Los dokumentu podpisanego przez nieupoważnioną osobę zależy od pracodawcy

Joanna Torbé, adwokat, Kancelaria Adwokacka Joanna Torbé & Partnerzy

Publikacja: 11.10.2016 02:00

Los dokumentu podpisanego przez nieupoważnioną osobę zależy od pracodawcy

Foto: www.sxc.hu

Rz: Czy w sytuacji, gdy osoba do tego nieupoważniona podpisze np. umowę o pracę lub wypowiedzenie, dokumenty te są nieważne?

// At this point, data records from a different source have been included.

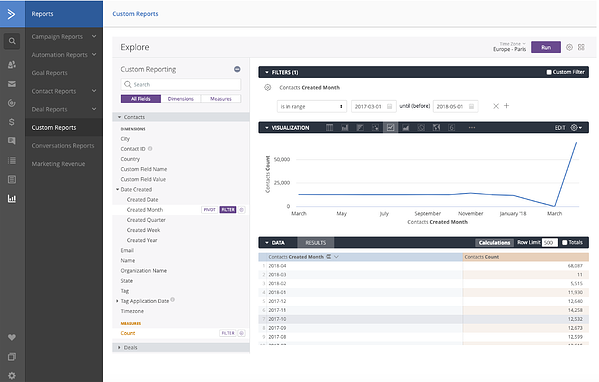Toggle the FILTER button on Created Month
The width and height of the screenshot is (599, 382).
tap(228, 210)
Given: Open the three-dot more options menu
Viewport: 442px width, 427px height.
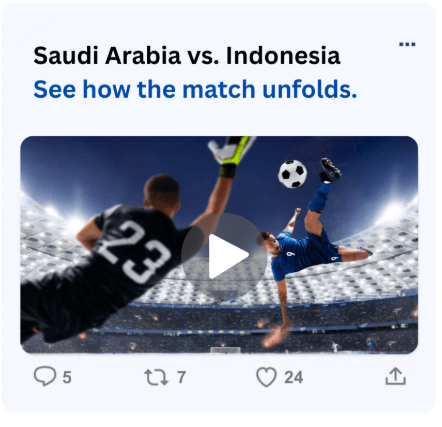Looking at the screenshot, I should 407,44.
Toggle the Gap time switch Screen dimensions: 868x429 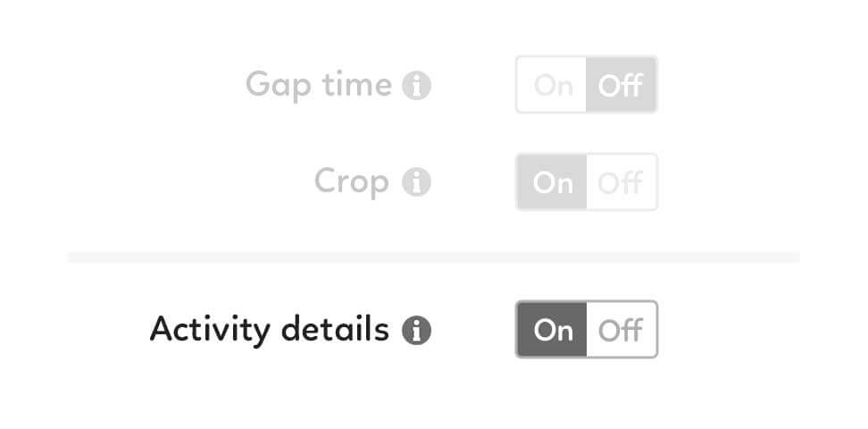coord(587,85)
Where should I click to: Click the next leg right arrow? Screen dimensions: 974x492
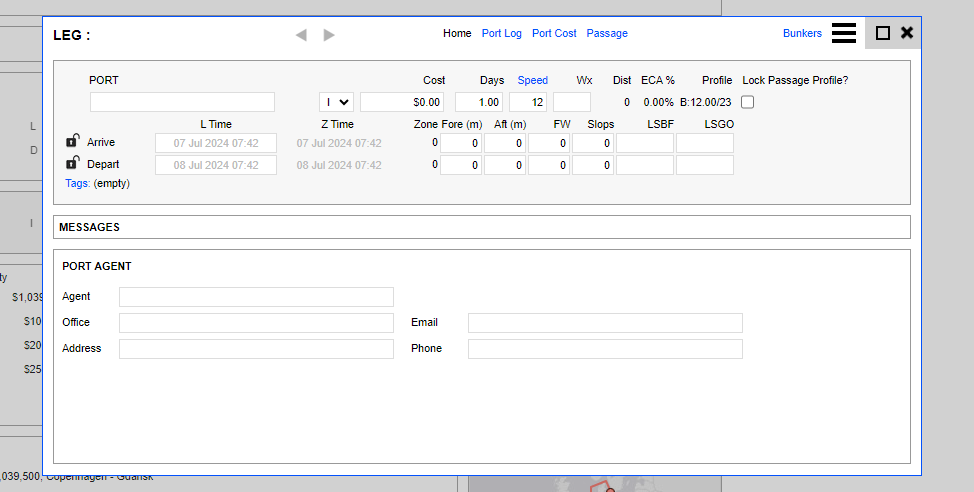(329, 35)
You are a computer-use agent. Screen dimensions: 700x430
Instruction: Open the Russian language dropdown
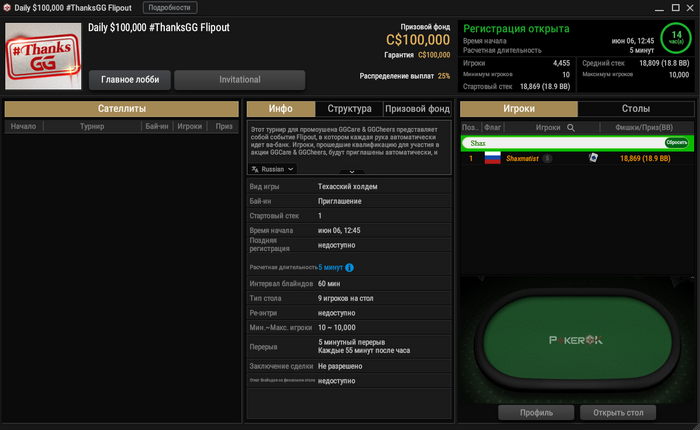coord(272,169)
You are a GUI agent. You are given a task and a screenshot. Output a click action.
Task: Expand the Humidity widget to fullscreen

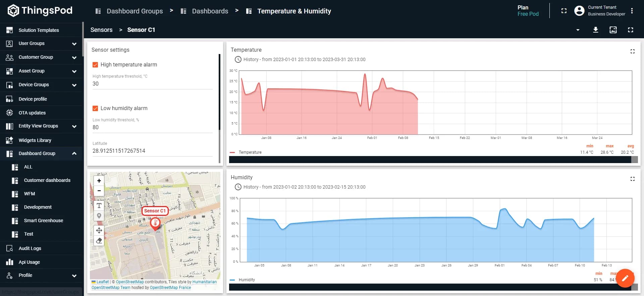click(632, 179)
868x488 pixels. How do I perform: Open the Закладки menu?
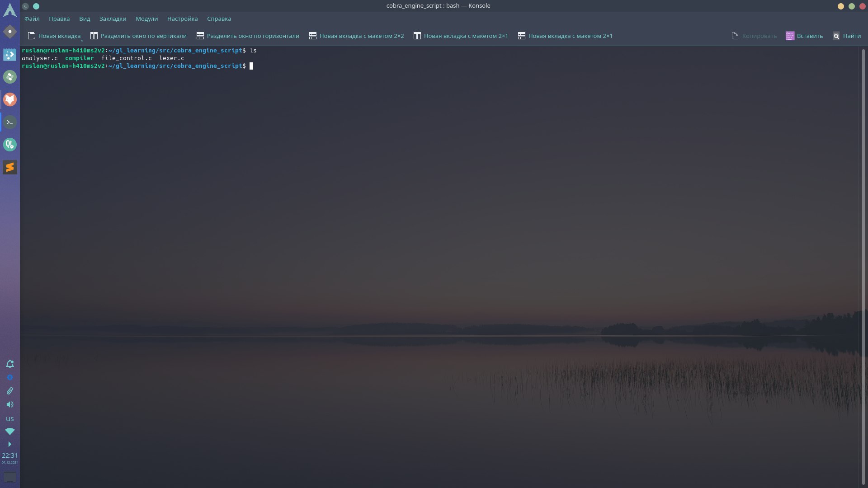[x=113, y=19]
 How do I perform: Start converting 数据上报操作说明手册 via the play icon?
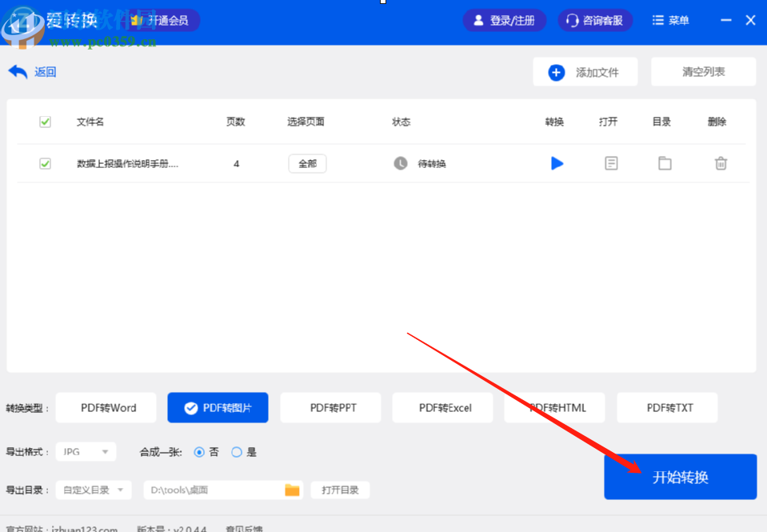tap(557, 163)
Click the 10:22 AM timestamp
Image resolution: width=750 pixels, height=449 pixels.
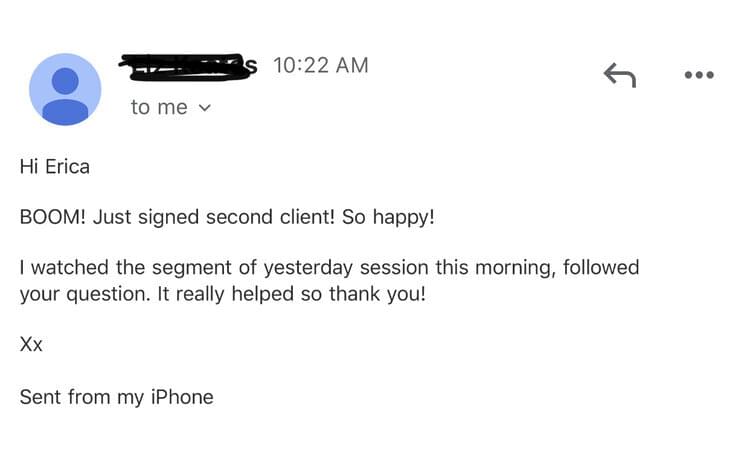click(320, 66)
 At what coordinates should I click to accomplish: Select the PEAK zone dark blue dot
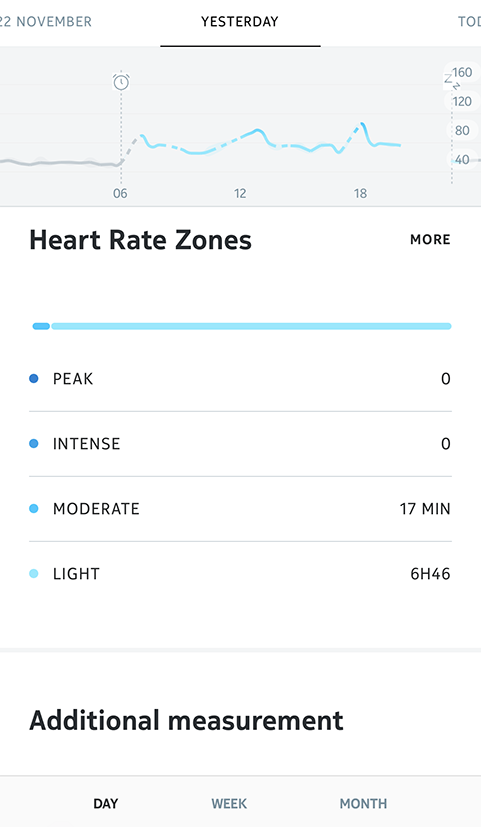pyautogui.click(x=34, y=378)
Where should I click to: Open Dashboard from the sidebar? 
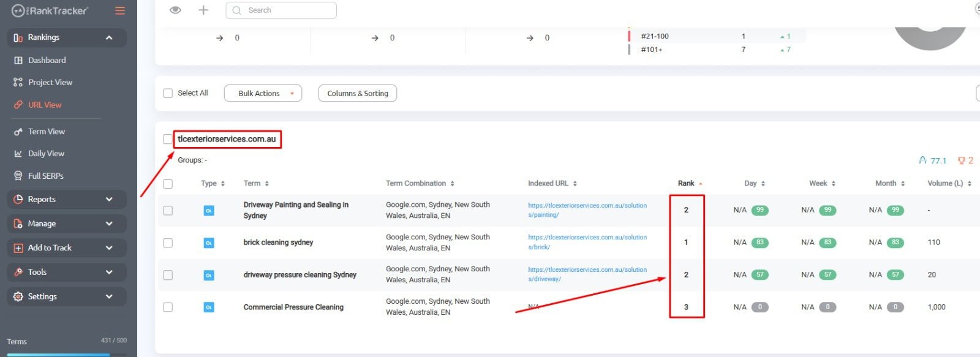coord(47,60)
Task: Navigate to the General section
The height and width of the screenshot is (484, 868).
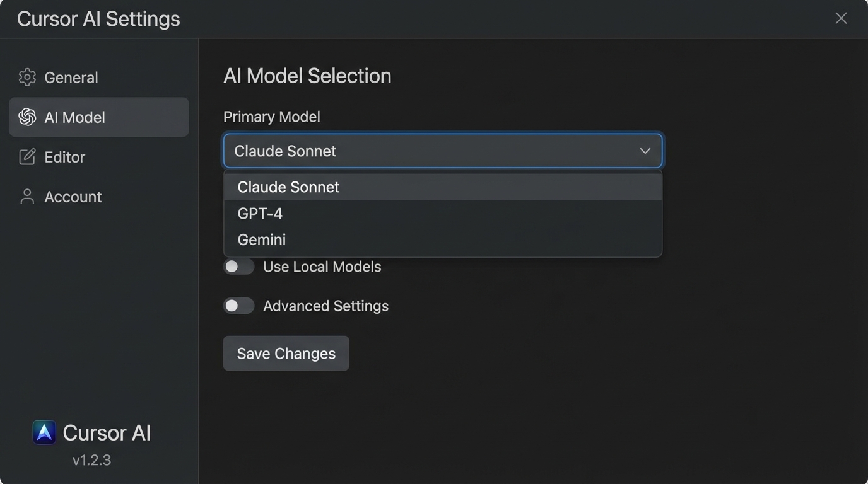Action: 71,77
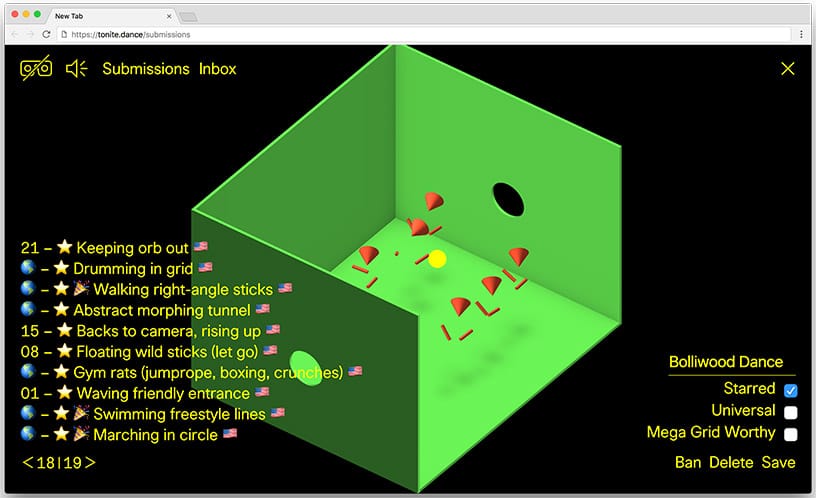Click the Ban button
Image resolution: width=816 pixels, height=498 pixels.
pos(688,462)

Joanna Torbé: Zgodnie z art. 31 § 1 k.p. za pracodawcę będącego jednostką organizacyjną czynności w sprawach z zakresu prawa pracy dokonuje osoba lub organ zarządzający tą jednostką albo inna wyznaczona do tego osoba. W kodeksie pracy nie przewidziano skutków zawarcia umowy o pracę przez osobę nieupoważnioną, a to powoduje, że w takim przypadku na podstawie art. 300 k.p. odpowiednio powinny być stosowane przepisy kodeksu cywilnego. Zgodnie z art. 103 § 1 k.c., jeżeli zawierający umowę jako pełnomocnik nie ma umocowania albo przekroczy jego zakres, ważność umowy zależy od jej potwierdzenia przez osobę, w której imieniu umowa została zawarta. Umowa taka nie jest nieważna, ale dotknięta sankcją bezskuteczności zawieszonej. Dopiero brak takiego potwierdzenia spowoduje definitywną nieskuteczność umowy. Pracownik powinien wyznaczyć osobie, w której imieniu umowa została zawarta, odpowiedni termin do potwierdzenia umowy. Ale warto pamiętać, że wszystko zależy od stanu faktycznego. Tytułem przykładu można wskazać, że zgodnie z art. 210 § 1 k.s.h. w umowie między spółką a członkiem zarządu oraz w sporze z nim spółkę reprezentuje rada nadzorcza lub pełnomocnik powołany uchwałą zgromadzenia wspólników. Naruszenie art. 210 k.s.h. przy zawieraniu umowy między spółką a członkami zarządu prowadzi do nieważności umowy. W tym przypadku w orzecznictwie przyjmuje się, że wadliwa reprezentacja spółki przy podpisywaniu umowy o pracę nie wyklucza możliwości faktycznego nawiązania stosunku pracy poprzez czynności konkludentne, to jest dopuszczenie pracownika do pracy, świadczenie przez niego uzgodnionej pracy oraz jej przyjmowanie przez pracodawcę (np. wyrok Sądu Apelacyjnego w Krakowie z 12 maja 2015 r., III APa 34/14).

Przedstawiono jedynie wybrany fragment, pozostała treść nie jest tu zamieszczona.